Questioons on lab 2 anomaly detection

Hi all, couple of questions regarding this topic

  1. how do you compare y_val to a boolean mask from p_val? right now I simply used a for loop like this:
    preds=np.zeros(p_val.shape[0])
    for i in range(p_val.shape[0]):
    if p_val[i]<epsilon:
    preds[i]=1
    yeah, it’s very stupidly slooow… I know… I could’ve created a mask like this:
    preds=[p_val<epsilon]
    but doing so, I don’t know how to compare y_val to preds because obviously codes like this:
    tp=np.sum((y_val==1) & (preds==True))
    can’t work… it gave ValueError…
    another way I tried is to convert y_val to bool as well,
    y_val2=[y_val==1]
    but doing so, again, I can’t do: tp=np.sum(y_val2==preds) where preds is the bool [p_val<epsilon].

could someone please enlighten me on how to do this correctly, wuthiyt ysubg fir kiio? I already got the stupid for loop to work…

  1. is the mean, variance and epsilon determined per feature? or is it that the mean and variance a per fearture thing, but epsilon determined by product of all the probabilities from each feature generated by the normal distribution formed by the respective mean and variance? because the lab uses just 1 feature… I’m confused…
1 Like

Hi @john_lonewolf,

Good try, but I stopped reading further your (1) at preds=[p_val<epsilon] because I think the square bracket is not needed.

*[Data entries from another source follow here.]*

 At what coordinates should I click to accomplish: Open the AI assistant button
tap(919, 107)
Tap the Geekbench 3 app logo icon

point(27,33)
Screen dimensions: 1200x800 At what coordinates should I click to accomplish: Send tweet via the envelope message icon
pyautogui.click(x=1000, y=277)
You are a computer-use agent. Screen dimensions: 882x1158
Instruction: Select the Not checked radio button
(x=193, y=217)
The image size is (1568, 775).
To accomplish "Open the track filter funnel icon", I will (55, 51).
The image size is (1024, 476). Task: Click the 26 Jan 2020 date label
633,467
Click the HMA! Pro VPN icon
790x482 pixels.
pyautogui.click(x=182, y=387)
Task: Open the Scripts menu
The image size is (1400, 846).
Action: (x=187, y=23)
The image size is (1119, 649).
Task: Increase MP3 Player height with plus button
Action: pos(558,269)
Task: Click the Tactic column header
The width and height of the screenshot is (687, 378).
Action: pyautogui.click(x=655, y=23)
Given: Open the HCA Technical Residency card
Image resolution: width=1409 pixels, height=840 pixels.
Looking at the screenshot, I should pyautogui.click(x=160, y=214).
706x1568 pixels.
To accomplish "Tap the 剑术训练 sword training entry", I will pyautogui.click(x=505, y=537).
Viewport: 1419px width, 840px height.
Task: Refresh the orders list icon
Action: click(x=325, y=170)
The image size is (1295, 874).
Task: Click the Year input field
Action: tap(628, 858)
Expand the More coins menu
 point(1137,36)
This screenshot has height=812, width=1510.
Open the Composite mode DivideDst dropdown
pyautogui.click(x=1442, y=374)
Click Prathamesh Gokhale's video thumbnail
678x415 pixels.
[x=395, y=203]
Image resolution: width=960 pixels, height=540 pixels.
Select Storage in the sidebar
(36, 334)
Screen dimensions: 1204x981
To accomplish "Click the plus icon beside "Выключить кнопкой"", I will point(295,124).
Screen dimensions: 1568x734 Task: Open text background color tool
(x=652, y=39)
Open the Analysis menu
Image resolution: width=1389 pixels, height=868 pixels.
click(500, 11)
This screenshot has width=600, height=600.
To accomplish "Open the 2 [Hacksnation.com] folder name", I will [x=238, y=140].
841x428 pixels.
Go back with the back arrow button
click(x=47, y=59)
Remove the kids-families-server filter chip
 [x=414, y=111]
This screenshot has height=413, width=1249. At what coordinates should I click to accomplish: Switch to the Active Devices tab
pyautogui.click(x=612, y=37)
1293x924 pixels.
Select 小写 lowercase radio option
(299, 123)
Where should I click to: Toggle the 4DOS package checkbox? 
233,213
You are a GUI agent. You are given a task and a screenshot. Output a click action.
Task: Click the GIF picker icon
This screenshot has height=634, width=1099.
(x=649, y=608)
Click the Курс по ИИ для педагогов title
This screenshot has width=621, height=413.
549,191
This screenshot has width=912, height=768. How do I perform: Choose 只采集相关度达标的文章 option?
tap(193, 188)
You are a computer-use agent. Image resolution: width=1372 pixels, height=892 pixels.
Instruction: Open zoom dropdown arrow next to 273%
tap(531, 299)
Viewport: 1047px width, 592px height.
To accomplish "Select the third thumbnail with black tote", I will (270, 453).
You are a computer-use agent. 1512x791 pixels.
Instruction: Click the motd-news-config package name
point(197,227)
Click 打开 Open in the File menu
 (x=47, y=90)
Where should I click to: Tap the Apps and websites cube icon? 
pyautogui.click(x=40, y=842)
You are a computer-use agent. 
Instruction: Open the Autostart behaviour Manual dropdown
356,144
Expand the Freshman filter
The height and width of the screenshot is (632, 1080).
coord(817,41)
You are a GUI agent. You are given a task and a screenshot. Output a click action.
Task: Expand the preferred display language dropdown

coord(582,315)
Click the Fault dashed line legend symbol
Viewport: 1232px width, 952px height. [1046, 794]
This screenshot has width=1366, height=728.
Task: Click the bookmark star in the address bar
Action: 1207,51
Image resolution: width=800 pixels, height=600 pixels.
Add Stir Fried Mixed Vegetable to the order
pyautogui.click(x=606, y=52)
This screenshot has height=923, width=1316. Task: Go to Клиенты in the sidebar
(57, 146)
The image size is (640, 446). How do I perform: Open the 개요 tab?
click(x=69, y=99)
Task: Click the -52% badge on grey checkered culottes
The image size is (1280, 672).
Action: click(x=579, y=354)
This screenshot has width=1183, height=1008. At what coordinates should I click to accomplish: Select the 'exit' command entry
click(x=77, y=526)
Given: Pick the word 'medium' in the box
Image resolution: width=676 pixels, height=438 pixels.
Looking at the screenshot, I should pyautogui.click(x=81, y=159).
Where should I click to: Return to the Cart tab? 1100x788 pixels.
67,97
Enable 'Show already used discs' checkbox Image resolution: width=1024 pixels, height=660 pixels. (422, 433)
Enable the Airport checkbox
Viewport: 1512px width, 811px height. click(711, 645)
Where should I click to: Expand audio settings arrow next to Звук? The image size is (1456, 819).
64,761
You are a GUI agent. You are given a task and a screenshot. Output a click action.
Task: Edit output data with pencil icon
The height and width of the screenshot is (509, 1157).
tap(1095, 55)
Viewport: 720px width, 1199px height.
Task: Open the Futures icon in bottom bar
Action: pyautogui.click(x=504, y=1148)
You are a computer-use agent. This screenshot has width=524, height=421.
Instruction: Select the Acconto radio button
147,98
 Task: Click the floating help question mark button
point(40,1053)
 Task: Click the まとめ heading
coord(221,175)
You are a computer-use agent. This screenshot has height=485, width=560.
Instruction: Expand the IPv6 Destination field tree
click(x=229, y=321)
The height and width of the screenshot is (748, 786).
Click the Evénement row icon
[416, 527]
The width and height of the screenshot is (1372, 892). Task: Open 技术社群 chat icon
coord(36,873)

Each feature has one mean and one variance. The joint probability is the product of the probabilities of each of the features. The epsilon is used to compare with the joint probability.

Cheers,
Raymond

Let’s do one by one.

This is a good question. A boolean mask is quite useful. It’s, as you know, a list of “True”, and “False”, and sometimes used to extract data for “True”.
In your case, you created a boolean mask by using “p_val” and “epsilon”. That’s good. Then, the next step is to apply mask to a target vector/array like “target[mask]”. Your trial to get “preds” is nice try, but is missing a target name.

Let’s start with the above.

I tried this:
preds=p_val.copy()
preds[preds < epsilon]=1
preds[preds >= epsilon]=0
by right, after running the above lines, preds would be converted to an array of 1 and 0 depending on the probs, which makes calculating the tp, fp, fn easy using this:
tp=np.sum((y_val==1) & (preds==1))

but the strange thing is, after preds[preds>=epsilon]=0, basically I get an array of 0s… every iteration of the loop always result in an array of 0 no matter what epsilon is… I made a copy of p_val so that next iteration, preds can be initialized to the original valuies of p_val so that the setting of the 1 and 0 can work properly… what am I mising here?

finally solved it…
preds=p_val.copy()
preds[preds<epsilon]=1
preds[preds<1]=0

this will convert prds into an array of 1s and 0s similar to y_val and thus tpo, fp, fn can be calculated easilt. :slight_smile:

1 Like

Great ! Thank you for letting us know.

In modern programming, for-loop should be avoided as much as possible due to performance issues (including both parallelization and vectorization view points). Nice try !